--- EXERCISE REQUIREMENTS ---
Reproduce word for word, from the entries below, the line with "Instruction: Click the license", the line with "293x220 pixels.", and every line between them, and nothing more.

-- Opening Marker --

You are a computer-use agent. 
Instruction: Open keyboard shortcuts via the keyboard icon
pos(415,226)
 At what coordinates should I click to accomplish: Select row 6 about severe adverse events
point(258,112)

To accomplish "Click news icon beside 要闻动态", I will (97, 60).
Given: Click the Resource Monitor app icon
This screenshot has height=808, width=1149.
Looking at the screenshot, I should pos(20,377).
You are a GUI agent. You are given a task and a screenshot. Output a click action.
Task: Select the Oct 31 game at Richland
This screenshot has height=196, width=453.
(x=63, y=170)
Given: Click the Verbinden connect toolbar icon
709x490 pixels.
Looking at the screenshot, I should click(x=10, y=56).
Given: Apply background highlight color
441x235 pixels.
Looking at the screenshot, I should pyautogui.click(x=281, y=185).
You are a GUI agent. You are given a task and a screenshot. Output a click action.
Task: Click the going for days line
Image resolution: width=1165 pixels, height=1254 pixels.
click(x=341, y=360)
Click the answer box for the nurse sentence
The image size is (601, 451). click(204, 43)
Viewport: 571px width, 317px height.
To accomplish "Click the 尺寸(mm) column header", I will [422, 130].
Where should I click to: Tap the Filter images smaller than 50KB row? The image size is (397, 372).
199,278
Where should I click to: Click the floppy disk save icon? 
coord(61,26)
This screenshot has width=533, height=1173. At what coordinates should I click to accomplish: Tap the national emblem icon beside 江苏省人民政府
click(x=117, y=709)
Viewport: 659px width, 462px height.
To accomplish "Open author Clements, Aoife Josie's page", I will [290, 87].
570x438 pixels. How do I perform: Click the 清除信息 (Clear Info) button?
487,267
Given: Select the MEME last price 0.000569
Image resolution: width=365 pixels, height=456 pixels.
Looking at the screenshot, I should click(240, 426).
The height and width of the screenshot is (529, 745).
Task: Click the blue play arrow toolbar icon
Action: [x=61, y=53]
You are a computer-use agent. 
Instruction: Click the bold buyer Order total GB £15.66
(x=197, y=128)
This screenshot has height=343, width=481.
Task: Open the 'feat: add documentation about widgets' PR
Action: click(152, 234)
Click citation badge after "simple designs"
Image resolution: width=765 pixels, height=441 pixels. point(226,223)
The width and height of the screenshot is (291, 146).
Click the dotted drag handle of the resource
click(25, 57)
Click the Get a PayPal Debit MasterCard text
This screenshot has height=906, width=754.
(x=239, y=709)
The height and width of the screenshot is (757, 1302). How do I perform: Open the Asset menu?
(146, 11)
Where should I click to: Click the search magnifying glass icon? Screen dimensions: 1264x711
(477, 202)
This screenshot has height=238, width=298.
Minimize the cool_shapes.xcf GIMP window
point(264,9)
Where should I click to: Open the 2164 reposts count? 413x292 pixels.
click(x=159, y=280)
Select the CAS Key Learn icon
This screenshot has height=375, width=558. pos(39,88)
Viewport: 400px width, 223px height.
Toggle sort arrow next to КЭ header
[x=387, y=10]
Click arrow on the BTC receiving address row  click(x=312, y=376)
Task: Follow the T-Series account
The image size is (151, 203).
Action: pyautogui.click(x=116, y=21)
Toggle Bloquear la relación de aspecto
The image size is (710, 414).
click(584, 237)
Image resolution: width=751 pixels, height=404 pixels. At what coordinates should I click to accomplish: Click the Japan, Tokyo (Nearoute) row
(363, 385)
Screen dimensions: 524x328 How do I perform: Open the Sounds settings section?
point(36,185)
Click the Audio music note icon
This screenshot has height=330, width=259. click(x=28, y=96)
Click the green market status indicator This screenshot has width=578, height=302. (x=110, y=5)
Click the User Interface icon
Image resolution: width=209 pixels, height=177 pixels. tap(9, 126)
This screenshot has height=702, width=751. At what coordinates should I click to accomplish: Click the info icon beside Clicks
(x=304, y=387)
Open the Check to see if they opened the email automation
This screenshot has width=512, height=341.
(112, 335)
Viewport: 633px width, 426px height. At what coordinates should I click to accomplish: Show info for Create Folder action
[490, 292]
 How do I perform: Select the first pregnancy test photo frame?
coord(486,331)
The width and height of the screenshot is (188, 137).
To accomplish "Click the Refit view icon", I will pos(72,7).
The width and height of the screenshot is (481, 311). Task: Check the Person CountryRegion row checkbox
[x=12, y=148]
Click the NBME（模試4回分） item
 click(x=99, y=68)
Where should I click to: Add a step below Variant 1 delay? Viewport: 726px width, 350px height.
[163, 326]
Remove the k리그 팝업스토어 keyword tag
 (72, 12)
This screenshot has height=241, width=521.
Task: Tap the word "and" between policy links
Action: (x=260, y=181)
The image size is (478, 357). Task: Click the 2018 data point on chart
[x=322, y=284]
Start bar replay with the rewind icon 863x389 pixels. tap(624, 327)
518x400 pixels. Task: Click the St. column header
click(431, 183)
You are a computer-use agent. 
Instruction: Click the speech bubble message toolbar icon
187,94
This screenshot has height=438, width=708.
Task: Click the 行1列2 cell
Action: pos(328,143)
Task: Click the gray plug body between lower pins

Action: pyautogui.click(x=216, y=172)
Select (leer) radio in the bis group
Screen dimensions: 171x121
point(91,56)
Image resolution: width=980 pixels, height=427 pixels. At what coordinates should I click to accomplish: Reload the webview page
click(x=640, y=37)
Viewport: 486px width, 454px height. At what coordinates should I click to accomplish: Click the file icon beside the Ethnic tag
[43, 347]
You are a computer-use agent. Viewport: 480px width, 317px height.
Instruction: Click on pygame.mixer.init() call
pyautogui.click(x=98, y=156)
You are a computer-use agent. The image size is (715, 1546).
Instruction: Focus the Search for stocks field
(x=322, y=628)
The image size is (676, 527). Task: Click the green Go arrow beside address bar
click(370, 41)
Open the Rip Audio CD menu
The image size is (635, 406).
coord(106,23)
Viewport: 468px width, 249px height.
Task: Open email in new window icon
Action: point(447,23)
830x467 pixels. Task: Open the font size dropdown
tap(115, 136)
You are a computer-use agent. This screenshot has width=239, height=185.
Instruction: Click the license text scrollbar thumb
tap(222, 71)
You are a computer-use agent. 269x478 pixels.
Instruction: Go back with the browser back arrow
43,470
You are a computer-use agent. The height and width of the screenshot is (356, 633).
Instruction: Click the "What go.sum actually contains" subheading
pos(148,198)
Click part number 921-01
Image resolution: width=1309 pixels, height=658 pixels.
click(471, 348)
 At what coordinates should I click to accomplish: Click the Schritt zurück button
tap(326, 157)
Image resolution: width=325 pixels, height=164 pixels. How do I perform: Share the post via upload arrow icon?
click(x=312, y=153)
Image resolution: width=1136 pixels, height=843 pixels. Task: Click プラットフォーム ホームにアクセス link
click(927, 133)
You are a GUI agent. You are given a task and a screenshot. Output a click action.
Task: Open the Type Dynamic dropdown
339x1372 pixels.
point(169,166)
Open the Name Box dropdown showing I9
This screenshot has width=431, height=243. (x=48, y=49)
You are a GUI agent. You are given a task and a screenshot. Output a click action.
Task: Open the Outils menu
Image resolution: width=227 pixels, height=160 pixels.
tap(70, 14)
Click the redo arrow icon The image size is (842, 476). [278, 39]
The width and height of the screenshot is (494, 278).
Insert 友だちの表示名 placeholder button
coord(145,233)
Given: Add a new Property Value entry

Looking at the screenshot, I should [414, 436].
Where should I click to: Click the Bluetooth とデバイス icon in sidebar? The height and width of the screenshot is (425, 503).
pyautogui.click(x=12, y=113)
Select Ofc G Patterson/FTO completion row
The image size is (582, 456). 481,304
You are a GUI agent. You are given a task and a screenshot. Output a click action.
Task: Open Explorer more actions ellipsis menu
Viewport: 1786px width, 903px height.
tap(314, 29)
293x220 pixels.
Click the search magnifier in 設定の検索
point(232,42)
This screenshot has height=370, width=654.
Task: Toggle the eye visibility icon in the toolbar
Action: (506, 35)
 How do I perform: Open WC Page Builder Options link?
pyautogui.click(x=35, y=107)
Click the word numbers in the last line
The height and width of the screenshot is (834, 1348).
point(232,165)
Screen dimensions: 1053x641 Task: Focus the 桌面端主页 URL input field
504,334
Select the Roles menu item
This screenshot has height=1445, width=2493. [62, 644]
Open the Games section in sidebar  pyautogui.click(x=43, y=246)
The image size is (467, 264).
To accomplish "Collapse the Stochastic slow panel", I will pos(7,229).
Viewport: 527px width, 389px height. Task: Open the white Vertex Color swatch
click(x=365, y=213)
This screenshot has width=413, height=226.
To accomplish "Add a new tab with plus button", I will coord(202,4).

-- Closing Marker --

--- SOLUTION TO THIS PROBLEM ---
Instruction: Click the license text scrollbar thumb
tap(222, 71)
You are a computer-use agent. 269x478 pixels.
Instruction: Go back with the browser back arrow
43,470
You are a computer-use agent. The height and width of the screenshot is (356, 633).
Instruction: Click the "What go.sum actually contains" subheading
pos(148,198)
Click part number 921-01
Image resolution: width=1309 pixels, height=658 pixels.
click(471, 348)
 At what coordinates should I click to accomplish: Click the Schritt zurück button
tap(326, 157)
Image resolution: width=325 pixels, height=164 pixels. How do I perform: Share the post via upload arrow icon?
click(x=312, y=153)
Image resolution: width=1136 pixels, height=843 pixels. Task: Click プラットフォーム ホームにアクセス link
click(927, 133)
You are a GUI agent. You are given a task and a screenshot. Output a click action.
Task: Open the Type Dynamic dropdown
339x1372 pixels.
point(169,166)
Open the Name Box dropdown showing I9
This screenshot has width=431, height=243. (x=48, y=49)
You are a GUI agent. You are given a task and a screenshot. Output a click action.
Task: Open the Outils menu
Image resolution: width=227 pixels, height=160 pixels.
tap(70, 14)
Click the redo arrow icon The image size is (842, 476). [278, 39]
The width and height of the screenshot is (494, 278).
Insert 友だちの表示名 placeholder button
coord(145,233)
Given: Add a new Property Value entry

Looking at the screenshot, I should [414, 436].
Where should I click to: Click the Bluetooth とデバイス icon in sidebar? The height and width of the screenshot is (425, 503).
pyautogui.click(x=12, y=113)
Select Ofc G Patterson/FTO completion row
The image size is (582, 456). 481,304
You are a GUI agent. You are given a task and a screenshot. Output a click action.
Task: Open Explorer more actions ellipsis menu
Viewport: 1786px width, 903px height.
tap(314, 29)
293x220 pixels.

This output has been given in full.